After writing six books about books and books culture, Nicholas Basbanes isn't surprised that he chose the history of paper as the subject for his latest offering. "I'm concerned about books and it just seemed eventually I would get concerned about the method of transmission," said Basbanes.
The author appeared recently at the National Archives to discuss On Paper: The Everything of Its Two-Thousand-Year History. The Archives was extremely apt for his talk since it serves as a repository for more than 80 billion pieces of paper.
The history of paper begins in ancient China. In fact, the Chinese claim that paper is one of the country's four greatest inventions, the others being printing, gunpowder, and the magnetic compass.
"Paper began as an idea, There was nothing inevitable about it. But today, there more than 20,000 uses for paper," Basbanes said.
The book traces those uses from China to Japan to the Arab world to Europe and America. "It follows a domino effect. We can see it traveling from one country to another," Brisbanes said.
Paper, coupled with Johannes Gutenberg's invention of the printing press in 1450, created an information explosion that continues to this day. "It was affordable and it was available," Basbanes said, noting that parchment from animal skin was used for a writing surface prior to the introduction of paper. "It took 260 sheep to make 1 Gutenberg Bible," he noted.
In the early 19th Century rags were essential to papermaking. "I say it is the first industrial material that required recycled material," Basbanes explained.
As part of his research for his book, Basbanes traveled to China and Japan, where "many of the old ways predominate". But he also visited modern plants that take in $1.6 billion annually making more than 1,000 different paper products ranging from toilet paper to tea bags to postal stamps. "You can see trees come in one end and paper come out the other," he said.

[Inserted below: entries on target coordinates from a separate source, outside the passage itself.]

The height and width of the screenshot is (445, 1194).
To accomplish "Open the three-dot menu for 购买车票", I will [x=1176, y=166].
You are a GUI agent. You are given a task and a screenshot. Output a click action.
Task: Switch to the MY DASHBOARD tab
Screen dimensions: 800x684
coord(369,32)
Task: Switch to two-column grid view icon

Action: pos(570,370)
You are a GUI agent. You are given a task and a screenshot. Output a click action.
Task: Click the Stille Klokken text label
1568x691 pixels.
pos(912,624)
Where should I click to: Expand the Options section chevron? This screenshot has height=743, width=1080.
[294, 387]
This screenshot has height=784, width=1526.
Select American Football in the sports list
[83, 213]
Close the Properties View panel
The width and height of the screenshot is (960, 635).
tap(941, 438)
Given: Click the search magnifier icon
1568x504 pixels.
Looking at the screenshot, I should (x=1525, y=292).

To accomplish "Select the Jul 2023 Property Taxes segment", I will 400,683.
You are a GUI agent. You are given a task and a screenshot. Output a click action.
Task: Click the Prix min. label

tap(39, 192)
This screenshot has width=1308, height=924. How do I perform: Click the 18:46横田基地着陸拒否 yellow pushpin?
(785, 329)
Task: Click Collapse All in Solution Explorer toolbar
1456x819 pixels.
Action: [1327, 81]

In some ways, paper produced the American Revolution, Brisbanes contends. First, there was the colonists resistance to the Stamp Act of 1765, where Britain placed a tax on every piece of paper used in their American colonies. "And people had come to rely on paper in their daily lives," he said. In addition, of course, there is no America without its Declaration of Independence. "Our country started with a piece of paper," Brisabnes said.
Although the printed word and art most often come to mind when people consider paper, there are other essential uses such as currency. Brisbanes showed a picture of a one hundred thousand trillion dollar bill from Zimbabwe he had purchased for 50 cents. "Somethings truly aren't worth the paper they are printed on," he joked. "It's really the printed material that makes paper valuable. And that gets to the power of a piece of paper to move you." For example, the first 10-cent Action Comic introducing Superman was sold for $2.1 million, while a copy of the Bay Psalm Book (only an estimated 14 still in existence) brought in $14 million. "So the question is what is a piece of paper worth?," Brisbanes noted. "Could the real talent of Leonardo da Vinci or Beethoven have been fully realized without paper?"
Brisbanes ended his talk by discussing a graphic picture of a lone, dust-and -debris-covered man sitting after the destruction of the Twin Towers on 9/11 surrounded by a geyser of paper. "Really, paper was one of the few things to survive. They talk about a paperless society, but I think paper is going to be around for a long time. Paper means memory and it means who we are. We are what our papers say we are," Brisbanes said.